Discussion in 'Music Corner' started by babaluma, Mar 1, 2018.
The US artwork of Agharta is quite good, if you ask me:
Anything is possible. Last year Sony finally allowed another Columbia album, the 1959 stereo rerecording of Percy Faith's "Music of Christmas", to be reissued by Real Gone Music remastered from the master tapes by Vic Anesini. This was after nearly 30 years of an older far poorer quality CD being pressed annually by Columbia that used questionable sources and what seems like primitive noise reduction techniques.
So I guess if there's enough poking and prodding done over a period of years then I'd say yes, properly done CD's might be possible, but it may be a long road before it comes to fruition if at all.
I see the "Music on CD" label is releasing Pangaea on May 4, 2018 - the only listing I've seen is on Amazon and no other information is given. I assume this won't be a new remaster?
The Music on CD series usually features the same old remasters (sometimes it's a good thing, sometimes it isn't).
Isn't a box set for this tour supposedly on the horizon? Really needs it.
It would be great to see Sony put out a bootleg series volume from the Agharta concert and time frame. Until then, I am sticking with my original Japanese vinyl versions of Agharta and Pangaea (which I found used but Mint for $15 each in the late 90's).
If there is an indication that there is, I haven't heard of it. I know some people want it.
Good catch! I had to pay over the double for an original Jap copy of Pangaea.
There's only one known FM broadcast out there from 1974-75 (Jan 22, 1975). Miles was like an underground act by then except in Japan...he certainly didn't have much interest from CBS. There's no indication they recorded any other concert in Japan. A bit rich to plunder radio station tapes now as they are doing...they could have recorded their artist anytime, but they didn't care.
They recorded the two shows on February 1 as well as having Dark Magus and four other live albums between 1970 and 72. Not many artists of the era had more professional live recordings than that.
Perhaps so, but no other artist was Miles Davis.
Agharta is the only Music on Vinyl reissue I don't like, I'm 99.9% sure its the 1990 US CD remix I just got rid of on CD, foggy distant etc
So the CD reissue will probably suck
Thanks to the member who linked to Reggie Lucas' solo album, I bought it.
side 2 is brilliant! Like having an extra album by the Agharta band!
You've nailed it describing the differences between the '91 US Legacy issue, the mid '90s Mastersound remix and the 2006 mini lp issue. Recently I've been listening to the US version which is indeed more laid back and had a unique mastering. What I like about it is the lack of compression and it's crankable and balanced.

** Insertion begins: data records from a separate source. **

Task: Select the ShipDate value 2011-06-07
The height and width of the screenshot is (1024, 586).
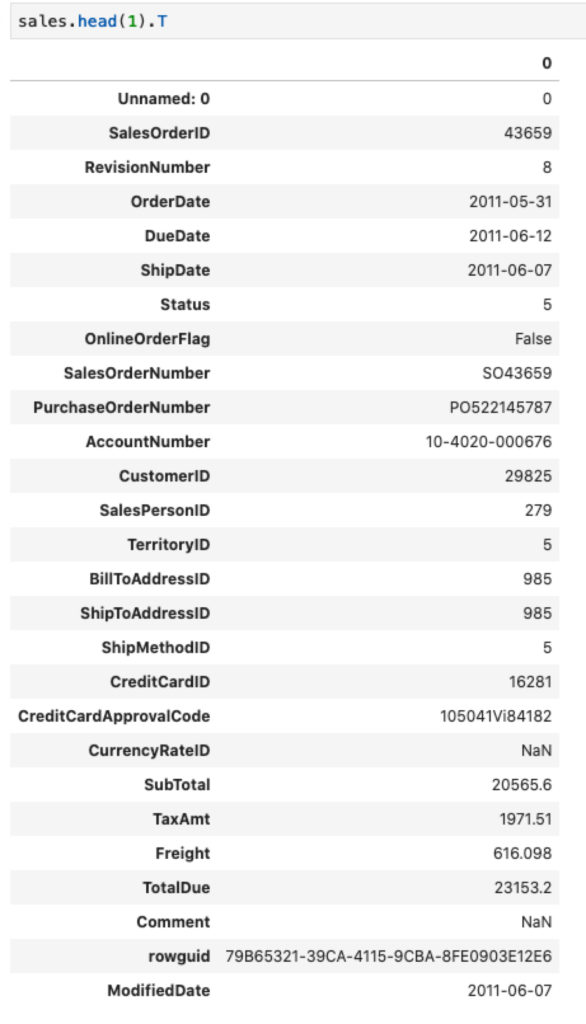Action: click(x=510, y=270)

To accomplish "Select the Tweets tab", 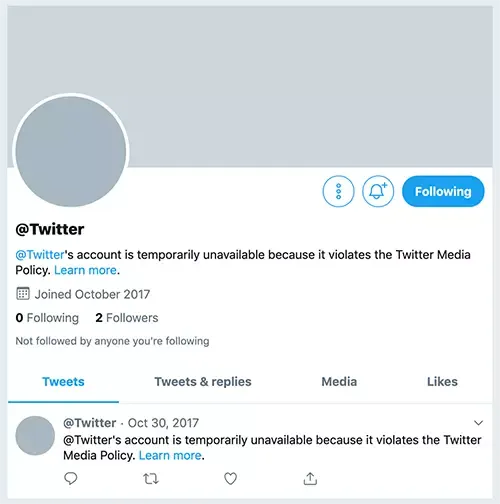I will point(63,382).
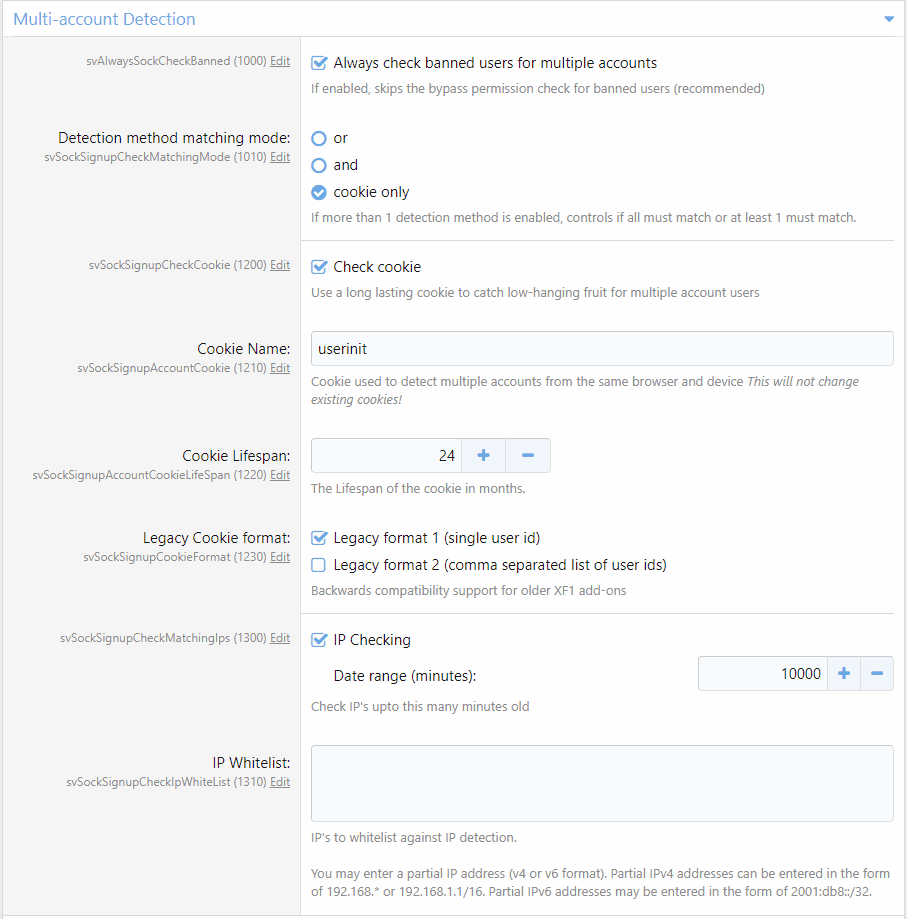Enable Legacy format 2 checkbox
Screen dimensions: 907x919
tap(320, 565)
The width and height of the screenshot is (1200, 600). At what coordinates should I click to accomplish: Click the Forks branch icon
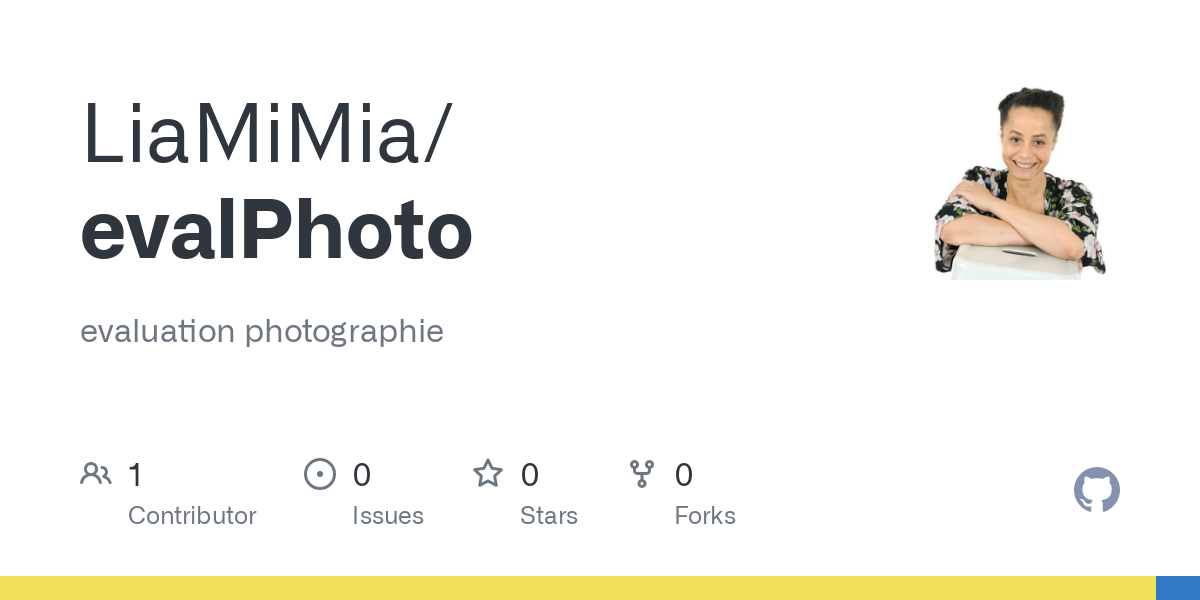tap(642, 473)
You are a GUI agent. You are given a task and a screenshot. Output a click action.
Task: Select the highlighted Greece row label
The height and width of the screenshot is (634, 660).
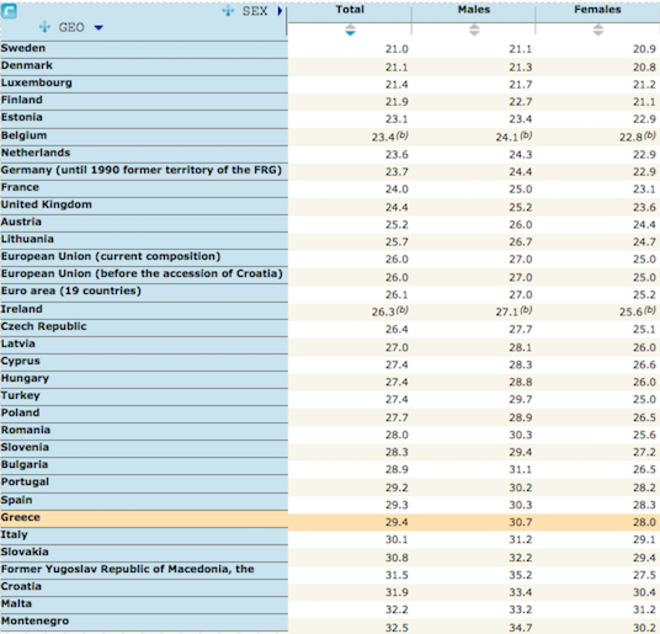click(21, 517)
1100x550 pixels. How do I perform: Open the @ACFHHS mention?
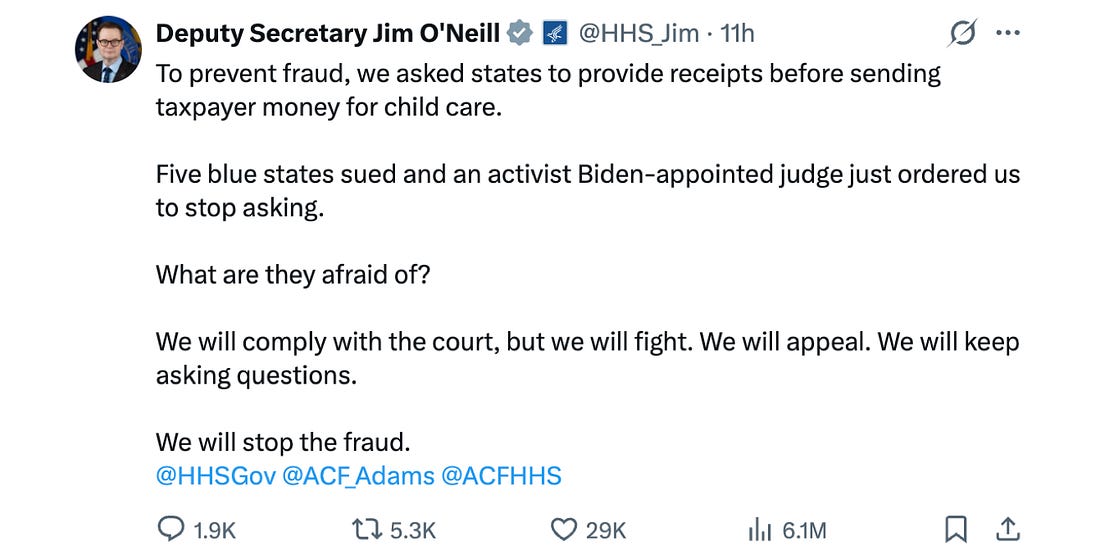pyautogui.click(x=501, y=476)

The 2006 issue which is the master used for the more recent Blu Spec issues is the original Japan LP mix...with input from the original engineer.
I stumbled across old promotional material from the 1997 reissue campaign during a recent web search and it confirmed the widespread suspicion that no one at columbia US recognises the value of Miles 1970-1975 music
i forget the name of the columbia employee who gave the statement, i'm paraphrasing but it was essentially , well we put dark magus out because the kids know hendrix and so they can relate to DM and hopefully it will act as a gateway for the kids to eventually get into "proper Miles" ie: the acoustic jazz stuff.
so there we have it, the record company stating in its reissue campaign that this incredible powerful prophetic music which we all adore has no intrinsic value , its only worth to them is as a "gateway" to sell sketches of spain & kind of blue.
luckily the Japanese label "get it", they "got it" at the time and they still get it
You realize you can turn any clamshell case onto a slimline double on your own, right?
Show us, please.
Yeah but I'm very lazy. I need a couple of new double CD cases anyway so this might be the post that finally prompts me into action. Thanks.
What do you expect from a big record company like Columbia, though? It's all about the bucks, man, f--k the art of the actual music they're selling.
Well, it was 1997, Marsalis Mania was still going strong.
I purchased the BluSpec versions from Japan. They are well worth the price. I decided that
after playing the first minute.
Anyone know what masters Spotify is using?
Reminds me of what a Columbia spokesperson said after the Ken Burns jazz series: to paraphrase, "we're hoping people see this and skip from Coltrane to Wynton and Branford." That is to say, erasing all of the incredible artists and music of the '60s through '80s before Wynton "saved" jazz via well-tailored suits.
I was listening to a series of bootlegs I have from 1973 and 1975 and some Youtube videos. I keep meaning to do a Miles electric live post as there are some amazing performances that outshine some of the official releases. While I love Dark Magus it would be great to hear the unedited performances. Hearing the band play a full show actually makes it clearer the skill of the players of this line up. Miles is continually stopping and starting the band and they are always bang on it and seamlessly go into each section without breaking a sweat.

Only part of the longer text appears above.